Work instructions
Find the line with "Seite drucken (1292, 1806)" and the line with "9611309091 (904, 648)" in the entries below; output exactly those two lines, every line between them, and no others.
*** Data shown Section Begins ***
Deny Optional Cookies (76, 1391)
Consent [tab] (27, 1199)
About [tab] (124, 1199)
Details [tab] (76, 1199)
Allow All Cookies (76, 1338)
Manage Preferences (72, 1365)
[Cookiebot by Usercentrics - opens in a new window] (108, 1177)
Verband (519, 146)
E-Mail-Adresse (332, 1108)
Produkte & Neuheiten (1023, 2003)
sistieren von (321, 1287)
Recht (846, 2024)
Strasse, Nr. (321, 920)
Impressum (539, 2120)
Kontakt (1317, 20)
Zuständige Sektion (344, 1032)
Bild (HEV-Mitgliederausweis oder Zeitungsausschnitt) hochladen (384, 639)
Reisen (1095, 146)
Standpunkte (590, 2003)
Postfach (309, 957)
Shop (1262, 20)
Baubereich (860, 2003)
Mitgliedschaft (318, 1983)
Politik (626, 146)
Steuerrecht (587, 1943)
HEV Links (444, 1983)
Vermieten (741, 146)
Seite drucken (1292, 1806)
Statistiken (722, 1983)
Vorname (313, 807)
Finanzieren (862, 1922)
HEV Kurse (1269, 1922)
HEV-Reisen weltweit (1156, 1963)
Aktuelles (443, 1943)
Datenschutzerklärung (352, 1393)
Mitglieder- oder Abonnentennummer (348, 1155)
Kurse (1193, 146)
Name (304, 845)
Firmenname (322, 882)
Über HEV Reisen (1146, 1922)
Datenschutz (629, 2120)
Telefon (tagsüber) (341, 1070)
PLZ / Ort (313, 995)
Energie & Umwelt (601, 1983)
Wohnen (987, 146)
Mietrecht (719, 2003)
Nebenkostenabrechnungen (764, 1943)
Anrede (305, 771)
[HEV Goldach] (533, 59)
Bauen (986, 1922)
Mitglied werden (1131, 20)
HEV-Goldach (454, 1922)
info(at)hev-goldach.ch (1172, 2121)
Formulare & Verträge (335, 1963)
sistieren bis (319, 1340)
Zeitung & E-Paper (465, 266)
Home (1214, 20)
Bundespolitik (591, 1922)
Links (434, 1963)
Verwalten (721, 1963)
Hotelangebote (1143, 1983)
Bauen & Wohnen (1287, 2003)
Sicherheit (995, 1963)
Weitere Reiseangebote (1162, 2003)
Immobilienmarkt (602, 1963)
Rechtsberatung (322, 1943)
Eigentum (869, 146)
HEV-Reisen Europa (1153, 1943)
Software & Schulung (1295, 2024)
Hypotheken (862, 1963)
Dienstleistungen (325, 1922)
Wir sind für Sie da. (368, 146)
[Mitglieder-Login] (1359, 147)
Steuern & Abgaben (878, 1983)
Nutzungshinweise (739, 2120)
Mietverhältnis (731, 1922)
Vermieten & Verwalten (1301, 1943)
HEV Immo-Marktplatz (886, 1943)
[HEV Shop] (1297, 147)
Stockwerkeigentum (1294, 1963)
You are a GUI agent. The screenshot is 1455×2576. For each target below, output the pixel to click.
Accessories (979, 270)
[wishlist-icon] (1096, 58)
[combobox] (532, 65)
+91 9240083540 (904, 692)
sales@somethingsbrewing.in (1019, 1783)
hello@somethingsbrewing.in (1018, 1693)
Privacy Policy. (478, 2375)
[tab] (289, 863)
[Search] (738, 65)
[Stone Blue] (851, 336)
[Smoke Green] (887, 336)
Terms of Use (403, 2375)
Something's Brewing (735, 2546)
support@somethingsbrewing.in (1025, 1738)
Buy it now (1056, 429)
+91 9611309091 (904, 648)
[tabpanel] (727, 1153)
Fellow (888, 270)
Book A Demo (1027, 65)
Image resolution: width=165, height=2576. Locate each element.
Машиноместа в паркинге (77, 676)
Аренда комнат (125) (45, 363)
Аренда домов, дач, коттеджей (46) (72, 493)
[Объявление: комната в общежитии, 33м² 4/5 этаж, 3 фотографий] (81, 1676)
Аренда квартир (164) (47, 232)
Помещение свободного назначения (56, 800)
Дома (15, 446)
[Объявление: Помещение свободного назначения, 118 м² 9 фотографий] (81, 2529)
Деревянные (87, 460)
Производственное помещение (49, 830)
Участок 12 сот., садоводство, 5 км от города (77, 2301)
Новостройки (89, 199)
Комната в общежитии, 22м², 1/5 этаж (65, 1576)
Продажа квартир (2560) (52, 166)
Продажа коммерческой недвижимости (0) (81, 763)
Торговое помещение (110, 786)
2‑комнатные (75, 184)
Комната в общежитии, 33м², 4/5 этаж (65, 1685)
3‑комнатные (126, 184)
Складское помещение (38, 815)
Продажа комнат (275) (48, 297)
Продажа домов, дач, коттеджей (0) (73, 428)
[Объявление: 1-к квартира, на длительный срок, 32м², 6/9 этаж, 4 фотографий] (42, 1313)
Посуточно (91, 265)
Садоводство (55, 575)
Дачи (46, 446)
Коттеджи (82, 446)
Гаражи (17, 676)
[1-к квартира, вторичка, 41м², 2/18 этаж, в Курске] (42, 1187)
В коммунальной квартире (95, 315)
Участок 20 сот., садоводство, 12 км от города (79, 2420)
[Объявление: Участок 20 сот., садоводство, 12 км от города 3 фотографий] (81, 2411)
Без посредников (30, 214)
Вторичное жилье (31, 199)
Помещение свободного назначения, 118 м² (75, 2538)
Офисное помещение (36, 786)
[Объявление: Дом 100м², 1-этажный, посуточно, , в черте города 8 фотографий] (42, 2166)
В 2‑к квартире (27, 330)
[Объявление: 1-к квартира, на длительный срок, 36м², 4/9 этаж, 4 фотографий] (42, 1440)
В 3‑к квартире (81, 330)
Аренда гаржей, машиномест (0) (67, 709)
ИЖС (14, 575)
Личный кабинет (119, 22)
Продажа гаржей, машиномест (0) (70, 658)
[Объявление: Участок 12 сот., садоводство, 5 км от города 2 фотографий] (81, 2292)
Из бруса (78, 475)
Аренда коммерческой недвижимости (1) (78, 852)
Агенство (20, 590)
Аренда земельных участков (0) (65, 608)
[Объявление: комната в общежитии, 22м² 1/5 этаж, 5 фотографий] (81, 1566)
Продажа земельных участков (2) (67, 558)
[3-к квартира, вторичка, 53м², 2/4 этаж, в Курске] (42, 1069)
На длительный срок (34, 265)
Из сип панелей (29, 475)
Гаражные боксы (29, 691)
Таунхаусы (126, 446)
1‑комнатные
*** Data shown Section Ends ***
Reply to the exercise
Seite drucken (1292, 1806)
Statistiken (722, 1983)
Vorname (313, 807)
Finanzieren (862, 1922)
HEV Kurse (1269, 1922)
HEV-Reisen weltweit (1156, 1963)
Aktuelles (443, 1943)
Datenschutzerklärung (352, 1393)
Mitglieder- oder Abonnentennummer (348, 1155)
Kurse (1193, 146)
Name (304, 845)
Firmenname (322, 882)
Über HEV Reisen (1146, 1922)
Datenschutz (629, 2120)
Telefon (tagsüber) (341, 1070)
PLZ / Ort (313, 995)
Energie & Umwelt (601, 1983)
Wohnen (987, 146)
Mietrecht (719, 2003)
Nebenkostenabrechnungen (764, 1943)
Anrede (305, 771)
[HEV Goldach] (533, 59)
Bauen (986, 1922)
Mitglied werden (1131, 20)
HEV-Goldach (454, 1922)
info(at)hev-goldach.ch (1172, 2121)
Formulare & Verträge (335, 1963)
sistieren bis (319, 1340)
Zeitung & E-Paper (465, 266)
Home (1214, 20)
Bundespolitik (591, 1922)
Links (434, 1963)
Verwalten (721, 1963)
Hotelangebote (1143, 1983)
Bauen & Wohnen (1287, 2003)
Sicherheit (995, 1963)
Weitere Reiseangebote (1162, 2003)
Immobilienmarkt (602, 1963)
Rechtsberatung (322, 1943)
Eigentum (869, 146)
HEV-Reisen Europa (1153, 1943)
Software & Schulung (1295, 2024)
Hypotheken (862, 1963)
Dienstleistungen (325, 1922)
Wir sind für Sie da. (368, 146)
[Mitglieder-Login] (1359, 147)
Steuern & Abgaben (878, 1983)
Nutzungshinweise (739, 2120)
Mietverhältnis (731, 1922)
Vermieten & Verwalten (1301, 1943)
HEV Immo-Marktplatz (886, 1943)
[HEV Shop] (1297, 147)
Stockwerkeigentum (1294, 1963)
You are a GUI agent. The screenshot is 1455×2576. For each target below, output the pixel to click.
Accessories (979, 270)
[wishlist-icon] (1096, 58)
[combobox] (532, 65)
+91 9240083540 (904, 692)
sales@somethingsbrewing.in (1019, 1783)
hello@somethingsbrewing.in (1018, 1693)
Privacy Policy. (478, 2375)
[tab] (289, 863)
[Search] (738, 65)
[Stone Blue] (851, 336)
[Smoke Green] (887, 336)
Terms of Use (403, 2375)
Something's Brewing (735, 2546)
support@somethingsbrewing.in (1025, 1738)
Buy it now (1056, 429)
+91 9611309091 (904, 648)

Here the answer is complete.